• [EXCERPT PROVIDED]
-------

A group of us, aged 33-44, all enjoyed The Girl Next Door, which was last week’s best-selling DVD nationwide. This was one of my cousin Harry’s smaller ideas, nurtured over the years and eventually spun off to a group of younger folks while Harry himself went to Omaha to make About Schmidt. Harry likes quiet, subtle movies like Breaking In, which he did with Burt Reynolds at the end of the 1980s. Hollywood, however, and the public to a large extent likes to pour youth and excess into even the quietest ideas. It is the director who has the final say over what goes into the script and what goes into the film. The young director of the Girl Next Door, Luke Greenfield, seems to have larded a lot of freight onto Harry’s small cart. Some of it is loud, some of it is confusing (esp. when it touches on the bank), much is unrealistic, and none is really necessary. Still we couldn’t understand how this movie was abandoned so quickly in the theaters. I don’t remember even seeing an ad for the movie anywhere. It seems like the sort of movie that could have been very successful with a young audience.
Anyone see this in the theater? If so, what was the crowd reaction? My friends were laughing out loud in the living room.

-------

• [DATASET EXCERPTS]
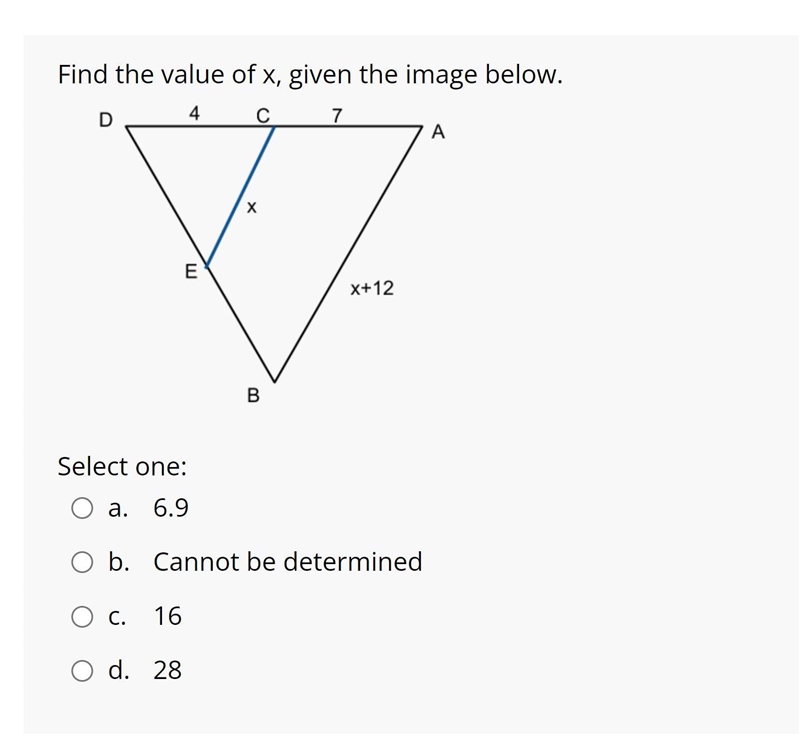Click vertex label A in the diagram
The image size is (800, 739).
pos(438,132)
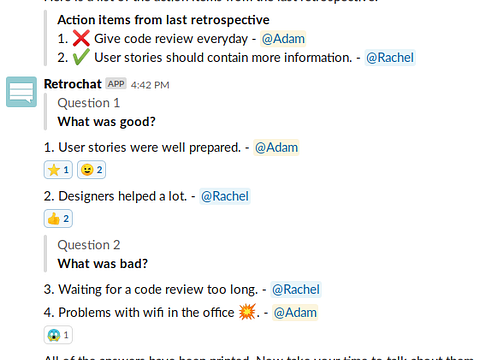Screen dimensions: 480x360
Task: Toggle the thumbs up reaction on Rachel's answer
Action: (x=58, y=219)
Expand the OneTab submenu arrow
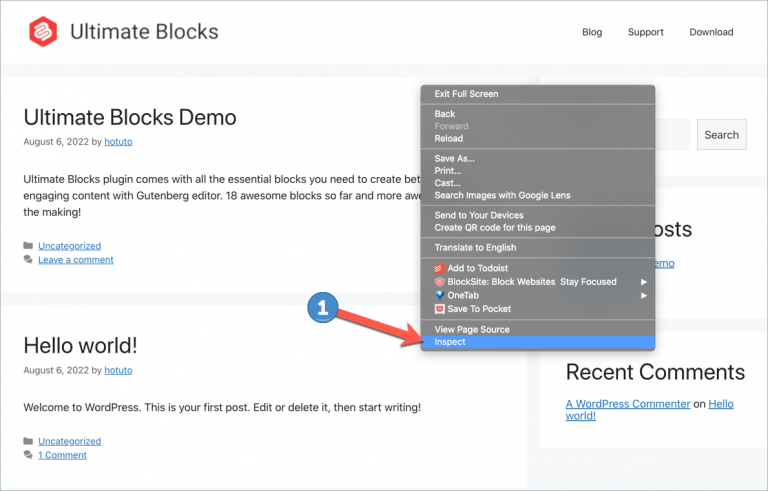 click(644, 295)
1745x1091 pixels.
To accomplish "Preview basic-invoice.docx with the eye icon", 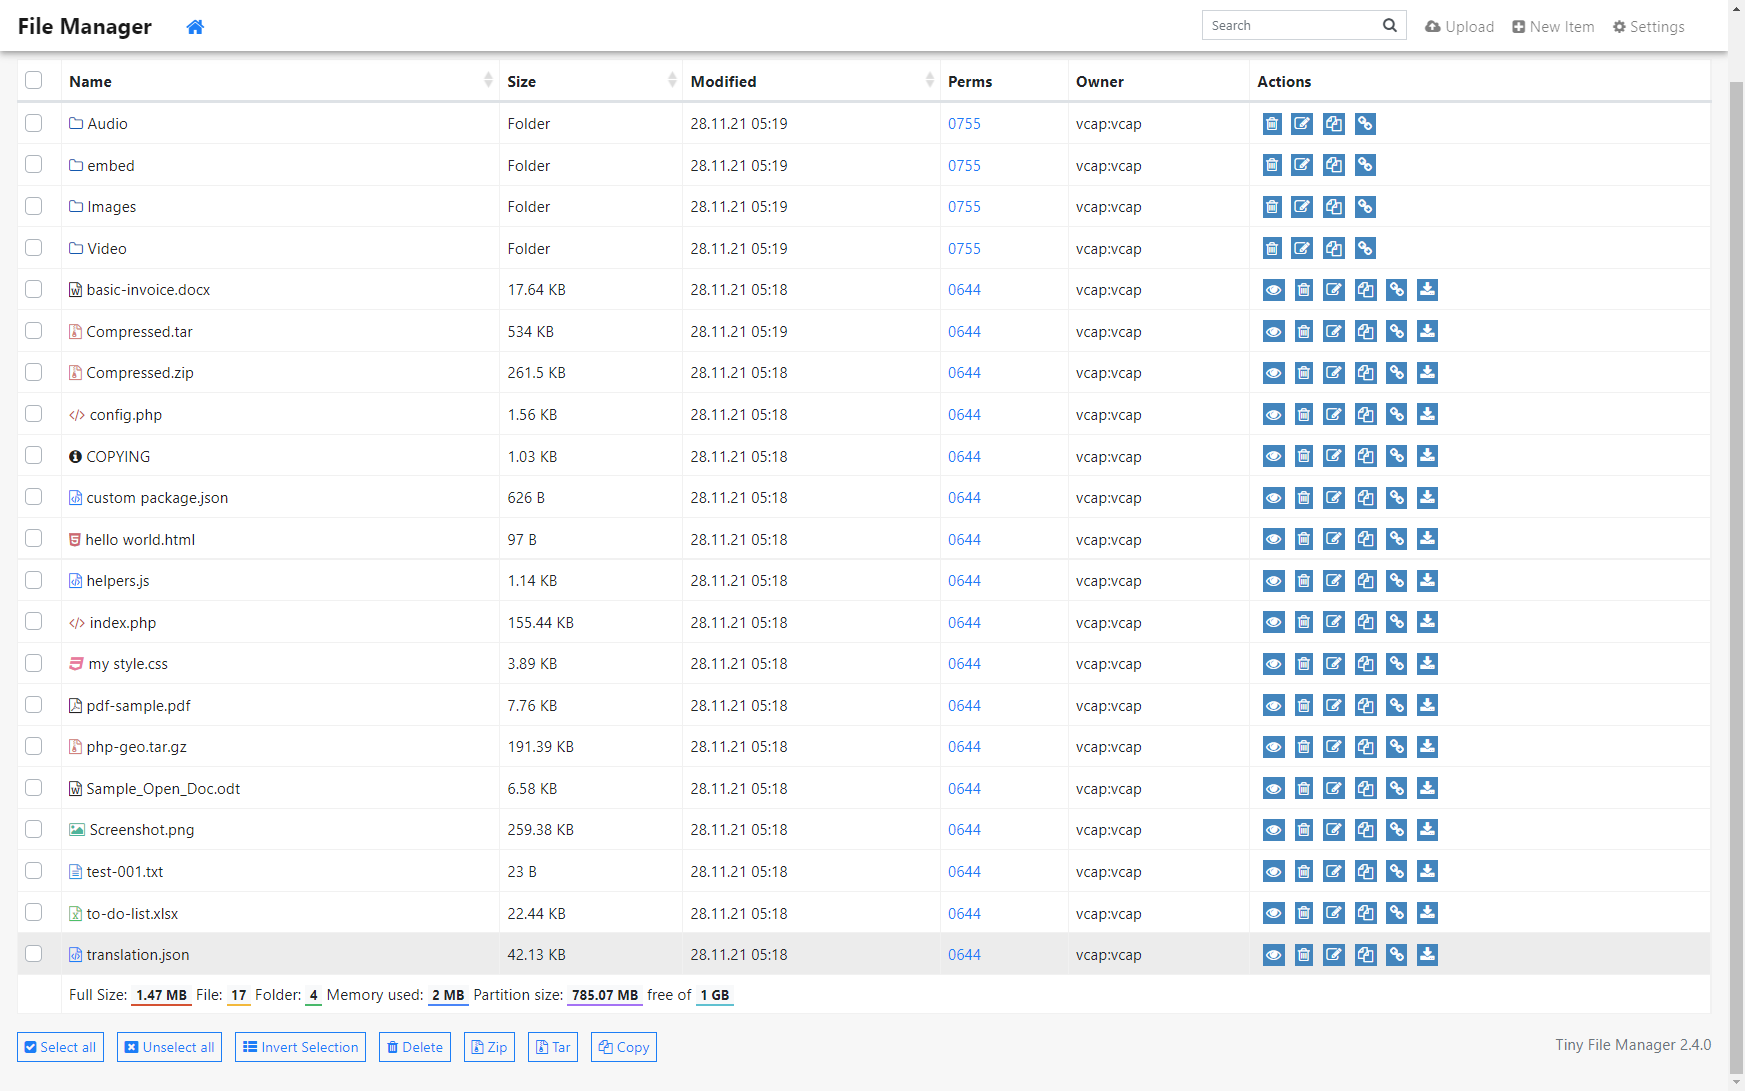I will [x=1273, y=290].
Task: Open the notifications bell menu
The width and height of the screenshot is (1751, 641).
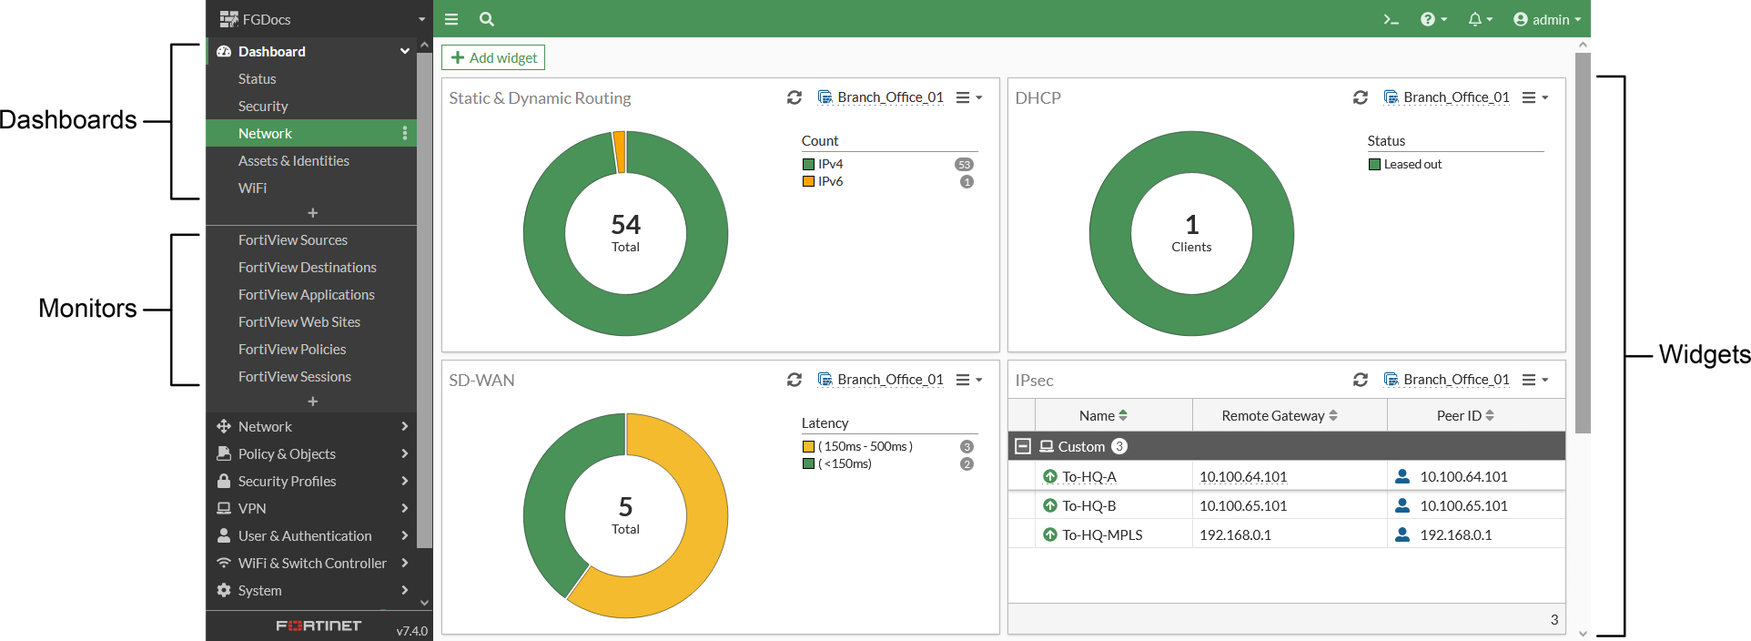Action: click(1478, 19)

-------

• [THE PROBLEM] Translate into Spanish this sentence from the post about The Girl Next Door: "It is the director who has the final say over what goes into the script and what goes into the film." The records are independent material and have no connection to the text.

• [TASK RESPONSE] Es el director quien tiene la última palabra sobre lo que entra en el guion y lo que entra en la película.